Марк покачал головой.
– Одни из этих артистов просто утопают в картах, в вине, – продолжал Райский, – другие ищут роли. Есть и дон-кихоты между ними: они хватаются за какую-нибудь невозможную идею, преследуют ее иногда искренно; вообразят себя пророками и апостольствуют в кружках слабых голов, по трактирам. Это легче, чем работать. Проврутся что-нибудь дерзко про власть, их переводят, пересылают с места на место. Они всем в тягость, везде надоели. Кончают они различно, смотря по характеру: кто угодит, вот как вы, на смирение…
– Да я еще не кончил: я начинаю только, что вы! – перебил Марк.
– Других запирают в сумасшедший дом за их идеи…
– Это еще не доказательство сумасшествия.
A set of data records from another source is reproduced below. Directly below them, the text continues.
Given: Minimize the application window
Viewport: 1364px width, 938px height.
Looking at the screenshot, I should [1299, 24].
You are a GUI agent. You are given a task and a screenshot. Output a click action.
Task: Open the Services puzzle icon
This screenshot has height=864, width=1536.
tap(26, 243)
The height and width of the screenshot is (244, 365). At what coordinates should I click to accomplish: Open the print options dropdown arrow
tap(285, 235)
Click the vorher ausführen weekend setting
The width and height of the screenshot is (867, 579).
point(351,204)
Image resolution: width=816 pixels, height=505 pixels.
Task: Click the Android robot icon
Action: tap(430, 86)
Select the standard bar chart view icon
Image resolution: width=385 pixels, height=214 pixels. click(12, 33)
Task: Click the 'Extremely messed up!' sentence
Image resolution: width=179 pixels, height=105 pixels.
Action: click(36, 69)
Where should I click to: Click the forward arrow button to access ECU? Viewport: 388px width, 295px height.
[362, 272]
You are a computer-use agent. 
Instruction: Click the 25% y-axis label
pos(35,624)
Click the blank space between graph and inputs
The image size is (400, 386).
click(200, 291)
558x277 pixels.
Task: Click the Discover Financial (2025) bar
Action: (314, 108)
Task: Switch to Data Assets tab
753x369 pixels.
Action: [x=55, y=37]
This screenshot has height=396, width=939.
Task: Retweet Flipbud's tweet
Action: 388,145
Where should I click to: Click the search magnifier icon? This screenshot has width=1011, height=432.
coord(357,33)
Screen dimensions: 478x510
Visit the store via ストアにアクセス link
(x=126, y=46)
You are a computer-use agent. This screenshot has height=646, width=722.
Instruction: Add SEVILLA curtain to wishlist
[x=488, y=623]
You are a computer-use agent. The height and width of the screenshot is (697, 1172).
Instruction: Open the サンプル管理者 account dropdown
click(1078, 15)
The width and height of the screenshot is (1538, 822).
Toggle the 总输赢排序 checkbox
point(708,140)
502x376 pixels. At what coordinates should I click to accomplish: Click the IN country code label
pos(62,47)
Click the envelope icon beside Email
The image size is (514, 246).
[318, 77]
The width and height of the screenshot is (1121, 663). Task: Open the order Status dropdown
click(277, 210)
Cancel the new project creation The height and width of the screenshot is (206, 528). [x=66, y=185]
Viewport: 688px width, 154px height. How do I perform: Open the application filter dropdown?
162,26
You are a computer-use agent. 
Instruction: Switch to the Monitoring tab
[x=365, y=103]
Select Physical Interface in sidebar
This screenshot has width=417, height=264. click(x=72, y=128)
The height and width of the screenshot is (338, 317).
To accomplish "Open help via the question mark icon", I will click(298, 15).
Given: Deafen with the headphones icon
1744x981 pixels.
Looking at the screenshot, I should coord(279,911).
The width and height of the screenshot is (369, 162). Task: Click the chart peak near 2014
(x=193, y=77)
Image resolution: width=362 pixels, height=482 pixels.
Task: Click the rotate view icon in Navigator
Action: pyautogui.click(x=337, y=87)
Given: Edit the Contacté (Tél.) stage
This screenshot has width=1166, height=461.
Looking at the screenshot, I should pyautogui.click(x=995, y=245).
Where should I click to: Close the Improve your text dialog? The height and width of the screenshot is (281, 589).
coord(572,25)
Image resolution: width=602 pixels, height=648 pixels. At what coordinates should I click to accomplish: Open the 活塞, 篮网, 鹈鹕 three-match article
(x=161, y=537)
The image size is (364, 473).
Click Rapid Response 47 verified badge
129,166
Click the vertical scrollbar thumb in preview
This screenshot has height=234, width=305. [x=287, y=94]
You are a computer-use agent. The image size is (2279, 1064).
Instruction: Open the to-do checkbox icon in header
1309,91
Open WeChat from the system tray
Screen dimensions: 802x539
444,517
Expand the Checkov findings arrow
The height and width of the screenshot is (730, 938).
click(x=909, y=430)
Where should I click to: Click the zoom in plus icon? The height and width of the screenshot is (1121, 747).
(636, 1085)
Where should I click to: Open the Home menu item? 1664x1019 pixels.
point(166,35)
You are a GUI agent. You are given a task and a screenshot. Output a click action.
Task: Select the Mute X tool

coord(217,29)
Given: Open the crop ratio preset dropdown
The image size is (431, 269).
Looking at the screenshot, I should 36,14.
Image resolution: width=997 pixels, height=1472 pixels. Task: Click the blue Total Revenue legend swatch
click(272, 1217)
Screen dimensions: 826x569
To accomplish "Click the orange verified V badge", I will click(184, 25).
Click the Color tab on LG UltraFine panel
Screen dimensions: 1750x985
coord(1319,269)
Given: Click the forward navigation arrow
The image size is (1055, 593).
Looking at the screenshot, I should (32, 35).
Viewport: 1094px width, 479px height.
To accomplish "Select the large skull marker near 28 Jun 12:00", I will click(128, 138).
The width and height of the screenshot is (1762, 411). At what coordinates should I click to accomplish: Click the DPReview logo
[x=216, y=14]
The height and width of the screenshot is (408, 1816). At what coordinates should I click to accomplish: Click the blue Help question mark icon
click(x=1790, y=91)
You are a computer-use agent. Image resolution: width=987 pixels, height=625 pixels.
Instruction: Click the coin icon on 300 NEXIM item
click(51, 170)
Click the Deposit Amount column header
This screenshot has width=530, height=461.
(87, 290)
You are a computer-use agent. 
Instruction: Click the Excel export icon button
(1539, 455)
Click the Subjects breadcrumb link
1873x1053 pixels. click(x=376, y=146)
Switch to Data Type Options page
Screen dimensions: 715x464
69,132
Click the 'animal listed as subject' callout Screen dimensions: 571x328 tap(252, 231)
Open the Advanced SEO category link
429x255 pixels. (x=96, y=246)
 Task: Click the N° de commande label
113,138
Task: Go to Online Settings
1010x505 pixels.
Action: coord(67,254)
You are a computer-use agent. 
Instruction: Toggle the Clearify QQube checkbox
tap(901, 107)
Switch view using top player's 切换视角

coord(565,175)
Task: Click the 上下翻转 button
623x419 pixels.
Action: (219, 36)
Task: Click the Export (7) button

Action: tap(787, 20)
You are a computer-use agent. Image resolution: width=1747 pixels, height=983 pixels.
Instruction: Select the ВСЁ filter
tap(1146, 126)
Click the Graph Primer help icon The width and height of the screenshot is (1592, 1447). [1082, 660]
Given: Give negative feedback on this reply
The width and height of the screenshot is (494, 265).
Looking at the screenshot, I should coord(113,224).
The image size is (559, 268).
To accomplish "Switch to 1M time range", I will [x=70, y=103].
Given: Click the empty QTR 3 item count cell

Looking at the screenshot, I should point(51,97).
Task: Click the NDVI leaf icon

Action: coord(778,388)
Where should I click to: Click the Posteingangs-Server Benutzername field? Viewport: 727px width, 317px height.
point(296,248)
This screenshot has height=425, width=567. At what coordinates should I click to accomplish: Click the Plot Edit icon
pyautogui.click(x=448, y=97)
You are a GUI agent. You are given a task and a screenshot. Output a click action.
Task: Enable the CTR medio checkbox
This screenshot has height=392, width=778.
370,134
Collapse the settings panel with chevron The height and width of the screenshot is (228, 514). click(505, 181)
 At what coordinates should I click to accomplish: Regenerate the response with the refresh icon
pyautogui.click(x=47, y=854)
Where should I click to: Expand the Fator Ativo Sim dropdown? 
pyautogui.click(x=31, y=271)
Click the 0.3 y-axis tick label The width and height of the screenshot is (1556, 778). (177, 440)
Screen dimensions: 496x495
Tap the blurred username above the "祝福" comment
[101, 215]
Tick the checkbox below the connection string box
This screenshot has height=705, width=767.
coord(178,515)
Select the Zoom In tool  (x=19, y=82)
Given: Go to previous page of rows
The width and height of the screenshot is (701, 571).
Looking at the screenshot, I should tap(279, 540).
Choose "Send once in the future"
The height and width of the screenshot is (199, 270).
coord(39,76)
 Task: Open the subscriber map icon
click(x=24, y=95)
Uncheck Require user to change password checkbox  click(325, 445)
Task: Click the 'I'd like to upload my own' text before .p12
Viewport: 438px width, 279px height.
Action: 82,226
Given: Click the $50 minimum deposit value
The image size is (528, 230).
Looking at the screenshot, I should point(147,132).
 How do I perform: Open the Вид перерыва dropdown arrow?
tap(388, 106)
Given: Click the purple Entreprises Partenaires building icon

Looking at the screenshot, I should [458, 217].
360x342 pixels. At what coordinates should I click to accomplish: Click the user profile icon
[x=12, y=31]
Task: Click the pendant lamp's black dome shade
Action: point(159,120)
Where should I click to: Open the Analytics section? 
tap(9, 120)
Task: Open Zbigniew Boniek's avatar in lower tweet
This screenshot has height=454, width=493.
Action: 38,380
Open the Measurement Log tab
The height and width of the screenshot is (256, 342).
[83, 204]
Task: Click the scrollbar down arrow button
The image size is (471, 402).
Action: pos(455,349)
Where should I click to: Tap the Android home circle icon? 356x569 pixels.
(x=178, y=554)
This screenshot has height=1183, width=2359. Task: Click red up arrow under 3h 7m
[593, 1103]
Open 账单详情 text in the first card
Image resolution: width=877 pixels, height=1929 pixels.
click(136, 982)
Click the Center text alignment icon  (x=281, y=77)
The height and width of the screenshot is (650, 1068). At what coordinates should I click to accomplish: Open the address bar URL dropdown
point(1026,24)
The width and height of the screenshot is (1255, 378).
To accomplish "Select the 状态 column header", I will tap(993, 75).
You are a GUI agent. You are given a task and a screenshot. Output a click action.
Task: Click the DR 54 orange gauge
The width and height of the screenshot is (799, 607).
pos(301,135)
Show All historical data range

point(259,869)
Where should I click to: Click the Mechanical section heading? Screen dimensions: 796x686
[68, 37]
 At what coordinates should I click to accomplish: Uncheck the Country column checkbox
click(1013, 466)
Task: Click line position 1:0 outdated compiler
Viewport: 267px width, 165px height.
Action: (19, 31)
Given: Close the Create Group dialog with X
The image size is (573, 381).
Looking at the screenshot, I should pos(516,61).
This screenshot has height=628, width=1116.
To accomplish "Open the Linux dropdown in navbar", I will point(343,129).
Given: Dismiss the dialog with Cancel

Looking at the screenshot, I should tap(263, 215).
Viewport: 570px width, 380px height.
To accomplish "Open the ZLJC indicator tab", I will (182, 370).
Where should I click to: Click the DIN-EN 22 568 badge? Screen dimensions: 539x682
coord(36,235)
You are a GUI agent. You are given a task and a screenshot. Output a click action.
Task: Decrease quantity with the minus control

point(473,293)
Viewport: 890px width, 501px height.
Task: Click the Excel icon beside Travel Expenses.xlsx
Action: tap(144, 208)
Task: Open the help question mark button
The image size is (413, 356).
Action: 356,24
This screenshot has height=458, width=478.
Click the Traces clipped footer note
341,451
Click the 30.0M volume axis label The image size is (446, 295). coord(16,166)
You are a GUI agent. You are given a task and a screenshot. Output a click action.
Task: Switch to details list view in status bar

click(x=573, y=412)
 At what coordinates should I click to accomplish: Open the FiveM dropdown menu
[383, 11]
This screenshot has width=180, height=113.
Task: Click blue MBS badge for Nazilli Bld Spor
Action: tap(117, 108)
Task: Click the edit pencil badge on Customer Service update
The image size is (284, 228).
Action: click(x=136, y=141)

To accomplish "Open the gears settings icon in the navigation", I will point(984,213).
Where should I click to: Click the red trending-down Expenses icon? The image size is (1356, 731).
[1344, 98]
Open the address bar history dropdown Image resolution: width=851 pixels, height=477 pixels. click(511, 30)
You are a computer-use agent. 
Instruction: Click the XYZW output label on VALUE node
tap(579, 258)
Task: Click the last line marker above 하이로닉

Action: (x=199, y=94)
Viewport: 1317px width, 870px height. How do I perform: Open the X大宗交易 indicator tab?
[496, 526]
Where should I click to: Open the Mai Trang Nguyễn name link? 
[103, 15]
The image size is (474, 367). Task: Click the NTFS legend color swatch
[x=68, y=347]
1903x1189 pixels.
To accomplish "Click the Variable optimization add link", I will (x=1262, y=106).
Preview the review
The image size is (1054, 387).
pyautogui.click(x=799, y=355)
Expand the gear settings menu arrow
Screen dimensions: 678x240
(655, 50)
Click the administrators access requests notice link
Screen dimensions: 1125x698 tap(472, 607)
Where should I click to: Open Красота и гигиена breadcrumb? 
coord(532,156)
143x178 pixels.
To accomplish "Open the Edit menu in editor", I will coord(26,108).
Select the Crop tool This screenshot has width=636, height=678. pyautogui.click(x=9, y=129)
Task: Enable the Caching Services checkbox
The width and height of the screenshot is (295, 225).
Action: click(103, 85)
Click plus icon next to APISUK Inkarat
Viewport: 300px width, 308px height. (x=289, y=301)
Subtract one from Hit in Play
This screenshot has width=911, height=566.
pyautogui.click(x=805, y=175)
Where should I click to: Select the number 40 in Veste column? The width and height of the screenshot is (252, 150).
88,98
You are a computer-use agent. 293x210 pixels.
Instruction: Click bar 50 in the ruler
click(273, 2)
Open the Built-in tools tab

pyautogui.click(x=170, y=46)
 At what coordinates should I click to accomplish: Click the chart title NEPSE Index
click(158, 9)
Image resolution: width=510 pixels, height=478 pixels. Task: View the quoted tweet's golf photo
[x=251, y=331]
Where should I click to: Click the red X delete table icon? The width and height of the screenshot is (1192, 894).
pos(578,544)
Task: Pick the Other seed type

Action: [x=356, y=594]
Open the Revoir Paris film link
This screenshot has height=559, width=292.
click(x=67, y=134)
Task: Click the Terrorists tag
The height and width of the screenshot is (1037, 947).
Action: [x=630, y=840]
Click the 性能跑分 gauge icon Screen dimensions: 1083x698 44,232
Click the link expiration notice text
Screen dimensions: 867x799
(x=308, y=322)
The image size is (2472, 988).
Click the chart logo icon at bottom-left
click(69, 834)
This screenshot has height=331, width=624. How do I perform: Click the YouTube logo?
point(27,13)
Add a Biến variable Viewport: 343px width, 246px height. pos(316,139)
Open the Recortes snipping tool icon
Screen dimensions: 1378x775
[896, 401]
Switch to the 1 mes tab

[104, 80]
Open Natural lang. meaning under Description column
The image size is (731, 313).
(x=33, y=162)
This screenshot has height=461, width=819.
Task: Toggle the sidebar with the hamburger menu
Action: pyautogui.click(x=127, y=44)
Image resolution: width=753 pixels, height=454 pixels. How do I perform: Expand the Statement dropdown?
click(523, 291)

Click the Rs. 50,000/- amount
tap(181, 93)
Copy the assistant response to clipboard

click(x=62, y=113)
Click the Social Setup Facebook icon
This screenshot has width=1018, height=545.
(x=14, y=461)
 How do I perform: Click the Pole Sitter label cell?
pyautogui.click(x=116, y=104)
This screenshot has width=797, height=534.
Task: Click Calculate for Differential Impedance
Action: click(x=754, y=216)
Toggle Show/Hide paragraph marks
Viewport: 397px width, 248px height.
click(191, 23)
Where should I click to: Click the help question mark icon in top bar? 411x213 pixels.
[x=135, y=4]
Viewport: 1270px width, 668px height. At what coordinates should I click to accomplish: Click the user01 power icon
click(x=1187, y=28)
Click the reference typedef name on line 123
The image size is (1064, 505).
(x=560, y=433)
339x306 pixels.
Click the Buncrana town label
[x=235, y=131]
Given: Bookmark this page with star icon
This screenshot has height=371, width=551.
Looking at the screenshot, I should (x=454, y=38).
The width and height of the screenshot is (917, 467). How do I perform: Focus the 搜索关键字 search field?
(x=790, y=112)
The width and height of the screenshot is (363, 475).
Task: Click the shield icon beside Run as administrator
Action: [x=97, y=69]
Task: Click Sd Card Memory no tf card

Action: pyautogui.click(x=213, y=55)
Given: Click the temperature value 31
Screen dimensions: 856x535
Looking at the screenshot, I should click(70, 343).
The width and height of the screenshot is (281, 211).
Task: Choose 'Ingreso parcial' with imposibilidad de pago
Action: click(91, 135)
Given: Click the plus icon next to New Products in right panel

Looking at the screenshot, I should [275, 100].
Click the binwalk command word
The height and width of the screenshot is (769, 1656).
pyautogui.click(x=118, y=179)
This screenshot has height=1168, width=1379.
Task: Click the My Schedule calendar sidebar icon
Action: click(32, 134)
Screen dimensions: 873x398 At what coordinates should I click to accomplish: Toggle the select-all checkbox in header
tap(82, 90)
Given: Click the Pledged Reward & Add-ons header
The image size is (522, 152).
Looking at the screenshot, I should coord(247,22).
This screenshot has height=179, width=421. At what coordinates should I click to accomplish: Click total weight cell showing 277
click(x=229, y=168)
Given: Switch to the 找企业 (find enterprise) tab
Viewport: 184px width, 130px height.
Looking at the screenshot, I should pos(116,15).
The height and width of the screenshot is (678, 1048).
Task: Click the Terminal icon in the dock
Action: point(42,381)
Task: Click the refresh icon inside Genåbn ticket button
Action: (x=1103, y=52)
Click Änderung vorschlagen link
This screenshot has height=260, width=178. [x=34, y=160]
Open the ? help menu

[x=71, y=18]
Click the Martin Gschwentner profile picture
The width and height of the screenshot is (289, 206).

Помните, что и того, у кого у первого родилась идея о силе пара, тоже посадили за нее в сумасшедший дом, – заметил Марк.
– А! так вот вы что! У вас претензия есть выражать собой и преследовать великую идею!
– Да-с, вот что! – с комической важностью подтвердил Марк.
– Какую же?
– Какие вы нескромные! Угадайте! – сказал, зевая, Марк и, положив голову на подушку, закрыл глаза. – Спать хочется! – прибавил он.
– Ложитесь здесь, на мою постель: а я лягу на диван, – приглашал Райский, – вы гость…
– Хуже татарина… – сквозь сон бормотал Марк, – вы ложитесь на постель, а я… мне все равно…
«Что он такое? – думал Райский, тоже зевая, – витает, как птица или бездомная, бесприютная собака без хозяина, то есть без цели! Праздный ли это, затерявшийся повеса, заблудшая овца, или…»
– Прощайте, неудачник! – сказал Марк.
– Прощайте, русский… Карл Мор! – насмешливо отвечал Райский и задумался.
А когда очнулся от задумчивости, Марк спал уже всею сладостью сна, какой дается крепко озябшему, уставшему, наевшемуся и выпившему человеку.
Райский подошел к окну, откинул занавеску, смотрел на темную звездную ночь.
Кое-где стучали в доску, лениво раздавалось откуда-то протяжное: «Слушай!» Только от собачьего лая стоял глухой гул над городом. Но все превозмогала тишина, темнота и невозмутимый покой.
В комнате, в недопитой Марком чашке с ромом, ползал чуть мерцающий синий огонек и, изредка вспыхивая, озарял на секунду комнату и опять горел тускло, готовый ежеминутно потухнуть.
Кто-то легонько постучал в дверь.
– Кто там? – тихо спросил Райский.
– Это я, Борюшка, отвори скорее! Что у тебя делается? – послышался испуганный голос Татьяны Марковны.
Райский отпер. Дверь отворилась, и бабушка как привидение, вся в белом, явилась на пороге.
– Батюшки мои! что это за свет? – с тревогой произнесла она, глядя на мерцающий огонь.
Райский отвечал смехом.
– Что такое у тебя? Я в окно увидала свет, испугалась, думала, ты спишь… Что это горит в чашке?
– Ром.
– Ты по ночам пьешь пунш! – шепотом, в ужасе сказала она и с изумлением глядела то на него, то на чашку.